Information geometry
Information geometry is the study of statistical manifolds — spaces of probability distributions equipped with a differential-geometric structure. The field was founded by C. R. Rao in 1945 and developed systematically by Shun'ichi Amann in the 1980s. Its central insight is that the space of probability distributions is not merely a set but a geometric object: a manifold with a Riemannian metric (the Fisher information metric) and a dual pair of affine connections that encode how distributions change under parameter variation.
The Fisher information metric measures the discriminability of nearby distributions: the geodesic distance between two parameter values quantifies the amount of data required to distinguish them statistically. This is not a metaphor. It is a theorem. The Cramér-Rao bound — the fundamental limit on the variance of unbiased estimators — is a statement about the curvature of statistical manifolds. Better estimators correspond to shorter paths in the geometry of distributions.
The Dual Structure of Statistical Manifolds
Information geometry reveals that statistical manifolds carry not one but two natural affine connections: the e-connection (exponential) and the m-connection (mixture). These connections are dual with respect to the Fisher metric, meaning that parallel transport along one connection preserves orthogonality in the other. This duality is not a mathematical curiosity. It encodes the fundamental duality between maximum likelihood estimation (e-flat models) and moment matching (m-flat models).
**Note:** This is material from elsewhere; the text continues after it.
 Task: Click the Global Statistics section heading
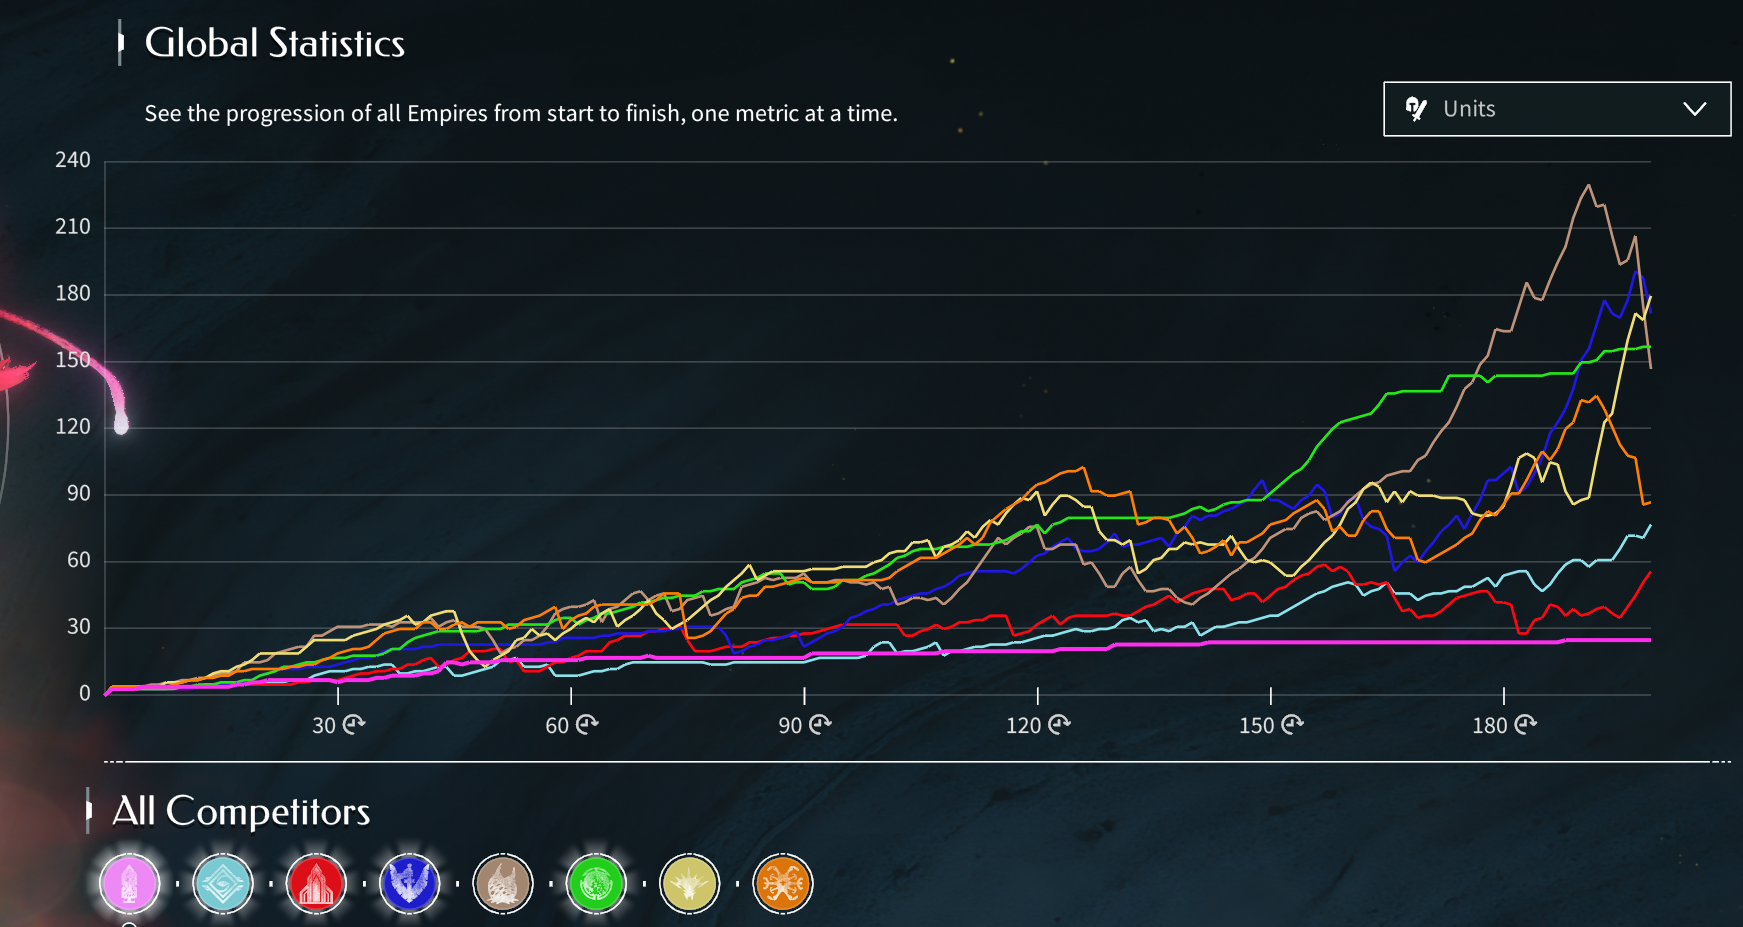[x=274, y=44]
Exponential families — the distributions of maximum entropy subject to moment constraints — are e-flat: their geodesics under the e-connection are straight lines in parameter space. Mixture families are m-flat: their geodesics under the m-connection are straight lines in the space of probability densities. The dual flatness of these families means that optimization in one geometry corresponds to simple projection in the other, a fact exploited by algorithms in machine learning, statistical physics, and neural network training.
The systems-level insight: information geometry treats statistical inference not as a sequence of point estimates but as movement on a manifold. A learning algorithm that updates parameters from data is a trajectory on the statistical manifold. The convergence properties of the algorithm — whether it gets stuck in local minima, how fast it approaches the optimal distribution — are geometric properties of the manifold's curvature and the path's alignment with the natural gradient.
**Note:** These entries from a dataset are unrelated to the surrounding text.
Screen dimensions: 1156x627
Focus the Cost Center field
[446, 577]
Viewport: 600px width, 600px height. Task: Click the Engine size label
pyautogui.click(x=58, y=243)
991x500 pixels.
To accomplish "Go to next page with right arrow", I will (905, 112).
Applications and Extensions
Information geometry has found applications across domains that share a common structure: spaces of distributions with parameter-dependent geometry.
In statistical physics, the geometry of Gibbs ensembles encodes phase transitions. Near a critical point, the Fisher information metric diverges, reflecting the divergence of correlation length and the breakdown of mean-field approximations. The curvature of the statistical manifold signals the approach to a phase transition before any order parameter has changed — a geometric early-warning system.
In machine learning, natural gradient descent — which follows the steepest descent direction with respect to the Fisher metric rather than the Euclidean metric — accounts for the local geometry of the parameter space and often converges faster than standard gradient descent. The TRPO and PPO algorithms in reinforcement learning exploit this structure to ensure stable policy updates.
In evolutionary dynamics, information geometry provides a framework for the Price equation and the geometry of fitness landscapes. The evolution of a population's distribution over genotypes can be understood as gradient flow on a statistical manifold, with the Fisher metric encoding the population's genetic variability and the natural selection gradient pointing toward higher fitness.
The field extends beyond parametric statistics to quantum information theory, where the quantum Fisher information metric sets the ultimate precision limit for parameter estimation in quantum systems, and to computational neuroscience, where the geometry of neural population codes determines the efficiency with which stimuli are represented.
Information geometry is not merely a mathematical framework for statistics. It is a demonstration that inference — the fundamental operation of learning, science, and cognition — has a geometry, and that understanding the geometry is prerequisite to understanding the limits of what can be learned. The claim that probability distributions live on a manifold is not an abstraction. It is a fact about the structure of inductive reasoning, and any system that learns without respecting that structure — whether biological or artificial — pays a cost in efficiency, accuracy, or both.